• [Required action] Where a line in the listing below contains the word "about", copy that line.

++++ Data extracts

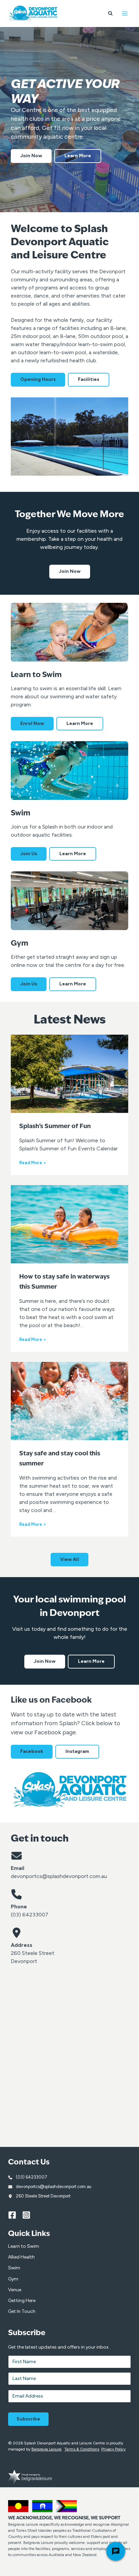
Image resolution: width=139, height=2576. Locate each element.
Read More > (32, 1163)
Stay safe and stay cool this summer (59, 1459)
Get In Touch (21, 2311)
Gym (13, 2279)
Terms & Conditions (81, 2449)
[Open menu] (124, 13)
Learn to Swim (23, 2246)
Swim (14, 2268)
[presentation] (69, 1074)
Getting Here (21, 2300)
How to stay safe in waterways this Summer (64, 1282)
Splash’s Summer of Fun (55, 1126)
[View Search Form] (110, 13)
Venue (14, 2290)
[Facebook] (15, 2215)
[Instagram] (29, 2215)
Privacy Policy (113, 2449)
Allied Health (21, 2257)
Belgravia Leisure (46, 2449)
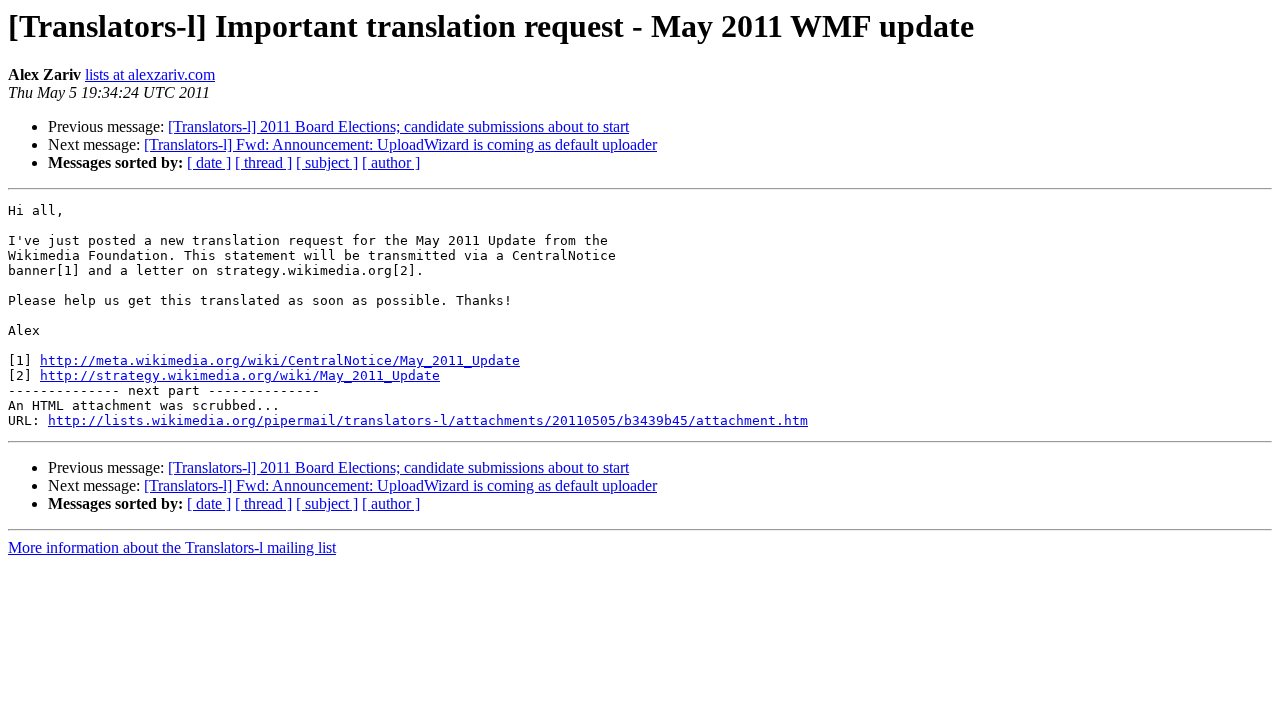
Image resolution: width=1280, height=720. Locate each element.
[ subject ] (327, 162)
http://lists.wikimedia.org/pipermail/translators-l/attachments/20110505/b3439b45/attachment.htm (428, 420)
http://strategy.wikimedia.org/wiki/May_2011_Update (240, 375)
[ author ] (391, 162)
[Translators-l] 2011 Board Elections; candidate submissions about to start (398, 126)
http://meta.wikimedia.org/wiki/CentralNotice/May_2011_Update (280, 360)
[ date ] (209, 162)
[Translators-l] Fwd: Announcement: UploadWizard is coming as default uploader (400, 144)
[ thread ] (263, 162)
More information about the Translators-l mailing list (172, 547)
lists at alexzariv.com (150, 74)
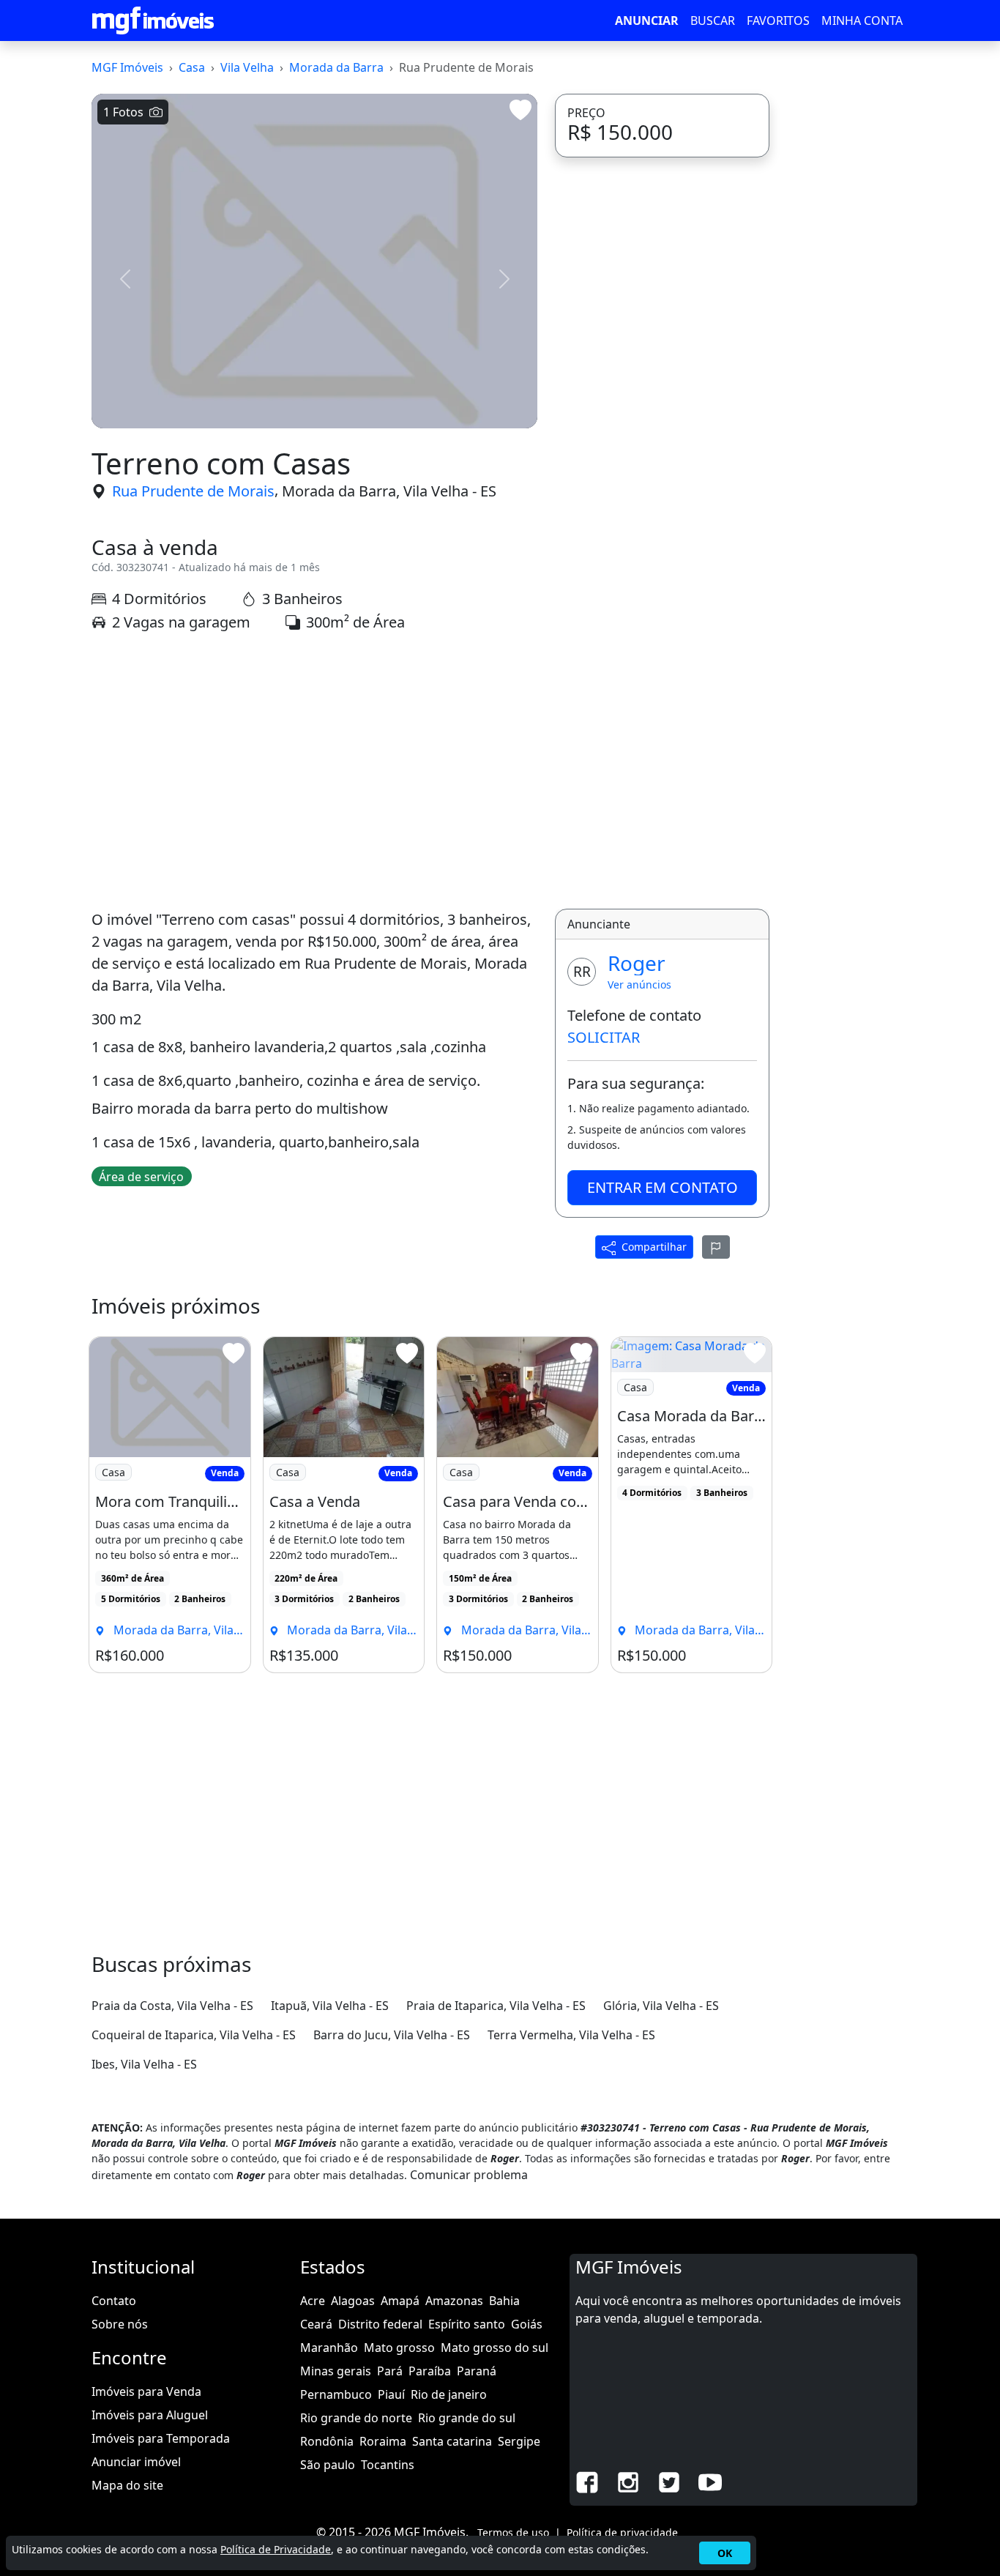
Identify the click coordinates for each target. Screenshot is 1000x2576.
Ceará (316, 2324)
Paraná (476, 2371)
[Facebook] (587, 2481)
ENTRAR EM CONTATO (662, 1187)
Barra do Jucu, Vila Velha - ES (391, 2035)
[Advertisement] (314, 771)
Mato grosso (399, 2347)
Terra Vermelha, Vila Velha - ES (571, 2035)
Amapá (400, 2301)
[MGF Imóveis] (153, 20)
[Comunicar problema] (716, 1247)
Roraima (382, 2441)
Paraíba (429, 2371)
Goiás (526, 2324)
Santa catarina (452, 2441)
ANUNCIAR (647, 20)
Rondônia (327, 2441)
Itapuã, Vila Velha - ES (330, 2006)
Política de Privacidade (275, 2549)
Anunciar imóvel (136, 2462)
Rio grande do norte (356, 2418)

++++++++

• [Answer space]
[Translators-l] 2011 Board Elections; candidate submissions about to start (398, 126)
More information about the Translators-l mailing list (172, 547)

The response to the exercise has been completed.